The foldxana.py script is a key component of the automated computational workflow for analyzing structural stability changes in HIV Integrase Subtype C. It utilizes the FoldX software to calculate the stability of wild-type and mutant protein structures.

The script outputs a detailed HTML report summarizing the ΔΔG changes induced by mutations, which provides insights into the potential impact of mutations on protein stability.

Usage

python foldxana.py --pdb_file path/to/original.pdb --output_dir path/to/mutants/

Arguments

  • --pdb_file: Path to the wild-type PDB structure.
  • --output_dir: Directory containing the mutated PDB files (must end in _auto.pdb).

Outputs

  • stability_index.html: Table showing:
    • Wild-type structure energy
    • Each variant structure energy
    • Stability difference (ΔΔG)

Main Functionalities

Class: FoldXAna

foldx_stability(output_dir, pdb_file)

Automatically locates the FoldX executable and runs stability calculations:

  • First for the wild-type PDB file
  • Then for each mutant PDB file in the output directory

stability_changes(output_dir, pdb_file)

Parses the resulting FoldX .fxout files and calculates:

  • Stability of wild-type system
  • Stability of each variant system
  • ΔΔG = WT Stability - Variant Stability

The results are exported to stability_index.html with HTML table formatting.

Workflow Summary

  1. FoldX executable is located automatically within the current folder.
  2. Stability is calculated for WT and each variant using the Stability command.
  3. ΔΔG is computed and compiled into an HTML report.

Dependencies

  • FoldX (executable must be in current directory)
  • Python standard libraries
  • pandas, numpy

Example

python foldxana.py --pdb_file HIV_WT.pdb --output_dir ./variants/

Output: stability_index.html

Prerequisites

  • Ensure Python 3.x is installed and added to your system PATH.
  • Install required libraries using pip install pandas numpy.
  • Download and place the FoldX executable in the script's working directory.

Notes

  • Ensure FoldX is downloaded and available in the script's working directory.
  • All variant structures must be named using the format: VariantName_auto.pdb.
  • Only the second value (energy) from FoldX output is used.
  • HTML output is styled with basic CSS for readability.

Error Handling

To improve error handling, consider implementing logging and exception handling in your script.

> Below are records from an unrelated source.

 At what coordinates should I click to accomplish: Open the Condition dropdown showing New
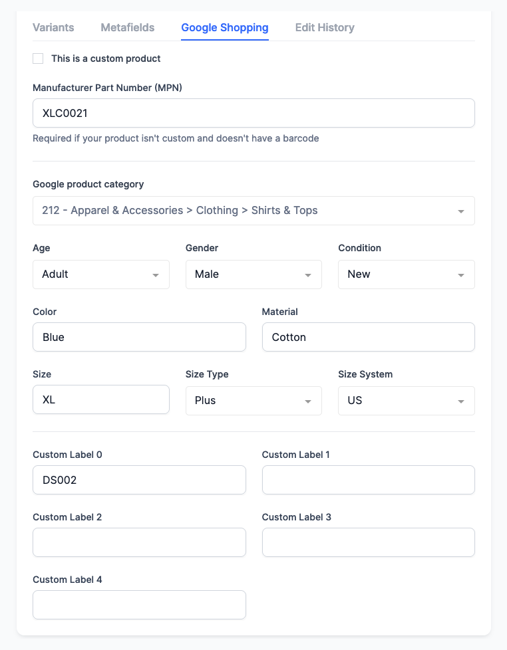pyautogui.click(x=406, y=274)
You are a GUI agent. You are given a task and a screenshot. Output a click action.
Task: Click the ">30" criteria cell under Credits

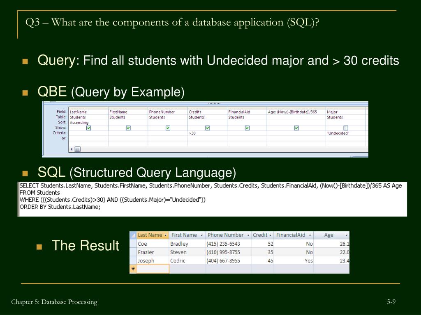click(x=207, y=133)
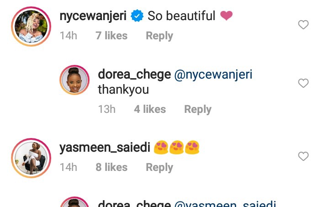
Task: Open yasmeen_saiedi's profile picture
Action: click(x=31, y=158)
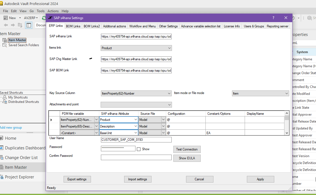This screenshot has width=316, height=195.
Task: Enable the Show password checkbox
Action: point(139,149)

For example:

import logging

        logging.basicConfig(level=logging.INFO, format='%(asctime)s - %(levelname)s - %(message)s')

        try:
            # Example subprocess call
            subprocess.run(["python", "foldxana.py", "--pdb_file", "HIV_WT.pdb", "--output_dir", "./variants"], check=True)
        except subprocess.CalledProcessError as e:
            logging.error(f"Error occurred: {e}")
            exit(1)